模式之二则是可依托部分数字人民币运营机构在上海自贸区的分支机构,直接于链上铸造和运营人民币稳定币,并且在兑付给特定的合格经济主体时,充分履行合规落实责任。当然,如果以银行作为稳定币发行主体,那么一方面,境外银行或相关组织探索的代币化存款虽具有稳定币的类似特征,但与真正的稳定币机制仍存在差异。另一方面,为了应对脱媒挑战的部分境外银行,也开始研究或尝试设立科技子公司或联合设立相关法人主体,来探索发行法币稳定币以增加对客户的生态吸引力、抵御加密行业的冲击。所以,此模式下的人民币稳定币探索仍需厘清具体路径与重点。

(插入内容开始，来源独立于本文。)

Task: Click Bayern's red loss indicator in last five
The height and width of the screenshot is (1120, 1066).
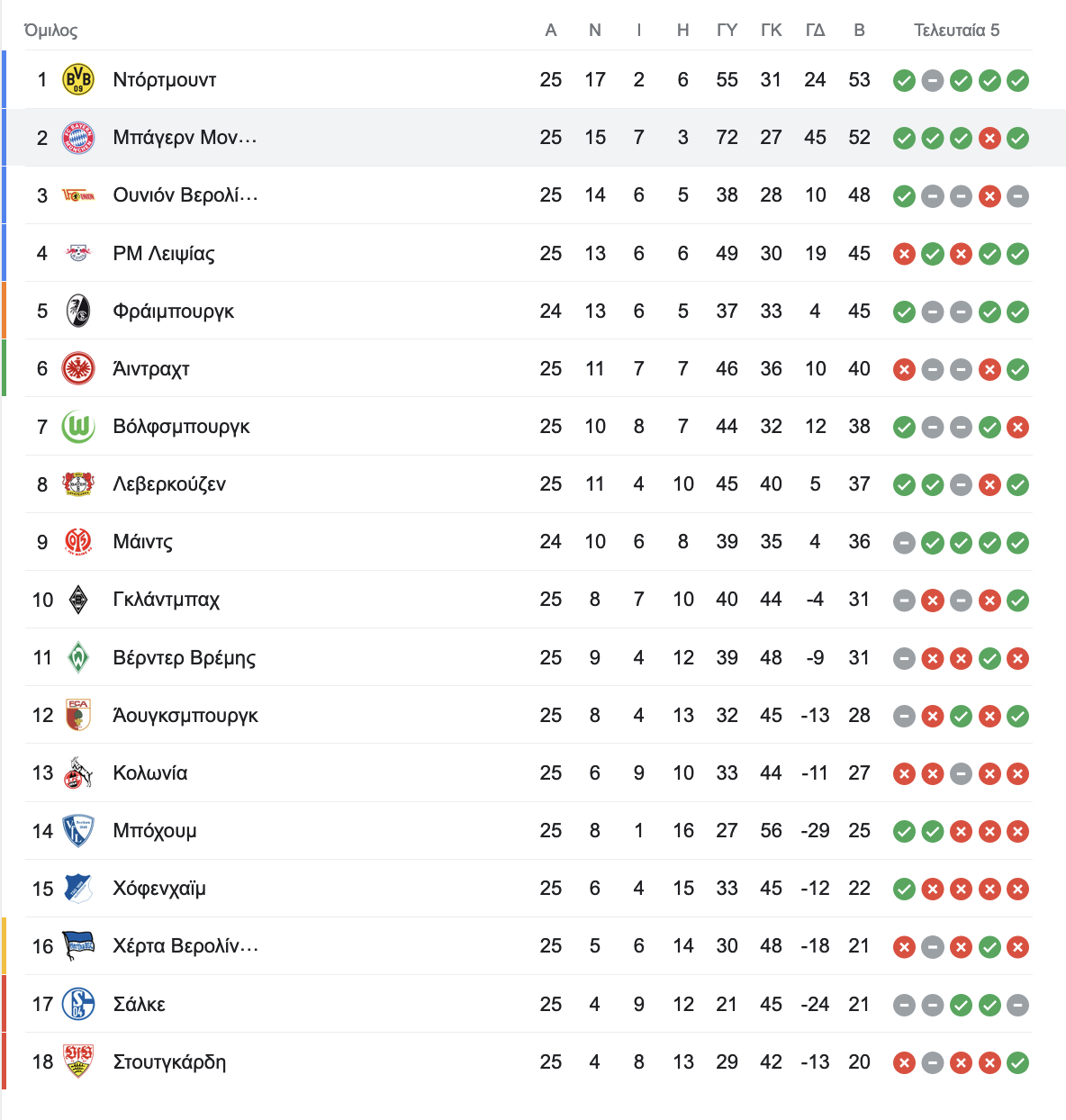Action: (x=989, y=138)
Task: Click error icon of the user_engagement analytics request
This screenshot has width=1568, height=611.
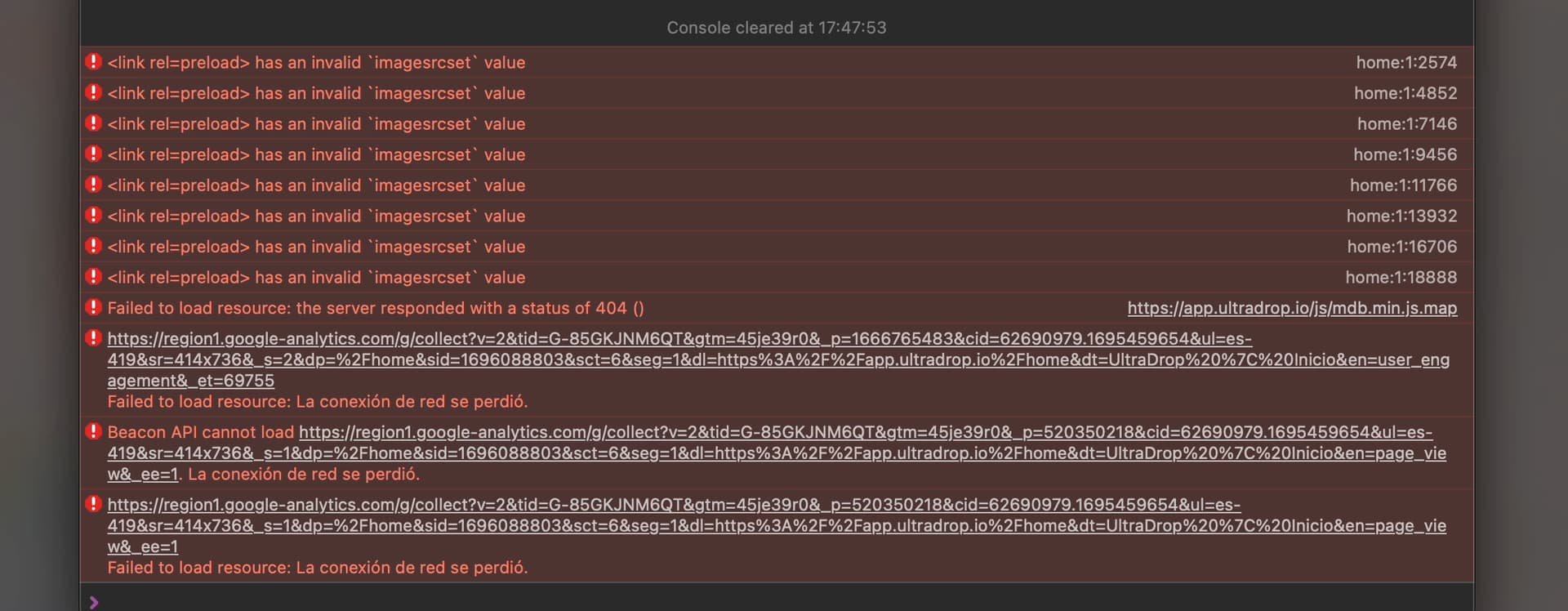Action: tap(94, 337)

必须注意的是,无论哪种模式都需同步实现几方面要求。一是人民币稳定币需设置充足的资产储备,除了人民币现金、短期国债等高流动性资产之外,可设置一定比例的数字人民币储备,从而实现与央行CBDC改革试点的协同推进。二是要求人民币稳定币发行主体建立完善的风险识别、资产隔离与托管、内部控制等合规运营机制,面向直接客户履行相关合规义务,也要努力与各方合作推动人民币稳定币的应用场景拓展,有效配合自贸区改革重点。三是充分借鉴上海自贸区FT账户的“电子围网”特点,通过技术标准与智能合约的创新设计,使得在试点期持有和使用人民币稳定币的主体,尽可能限于特定的合格机构、企业或自然人。
同时,就境外离岸人民币稳定币(CNH Coin,CNHC)来看,在模式一之下可以推动由境内外机构在香港共同发起一家人民币稳定币发行机构,或者在模式二之下允许境内部分授权银行或支付机构依托其注册在香港的法人机构,铸造和发行境外离岸人民币稳定币,且需符合香港地区的相关法律规定。由此可形成境内外的双重人民币稳定币体系,同时借鉴现有内地与香港间的跨境支付与资金流动制度安排,探索CNYC与CNHC的交换与互通机制。其中CNYC在短期内主要用于补充和增进跨境贸易与商务活动的支付结算效率,CNHC则旨在进一步强化香港在人民币国际化中的地位,并且可合规用于链上金融活动和大宗商品等的交易结算,尤其是可积极探索支持基于人民币资产的RWA(Real-World Assets),从而共同致力于提升人民币及人民币资产的全球影响力。
还需注意的是,境内外监管部门与人民币稳定币发行机构应该通力合作,持续推动智能化技术创新,有效识别区块链生态系统中的人民币稳定币二级市场活动,尤其对于境内非合格主体持有人民币稳定币的情况进行监测,防范非法资金流动与防止用于非法活动。
当然,正如国际清算银行(BIS)指出的,稳定币在单一性(singleness)、弹性(elasticity)和完整性(integrity)三大关键标准上仍存在缺陷,人民币稳定币的改革探索仍需严控风险、循序渐进、规模适度,同时应尽快推动相关的法律法规制定,从而在全球稳定币法律博弈中强化话语权。着眼未来,亦可借鉴BIS提出的、依托统一账本(Unified Ledger)建设的“金融互联网”(Finternet),同步推动数字人民币、银行代币化存款与稳定币等的协同发展、互补共赢。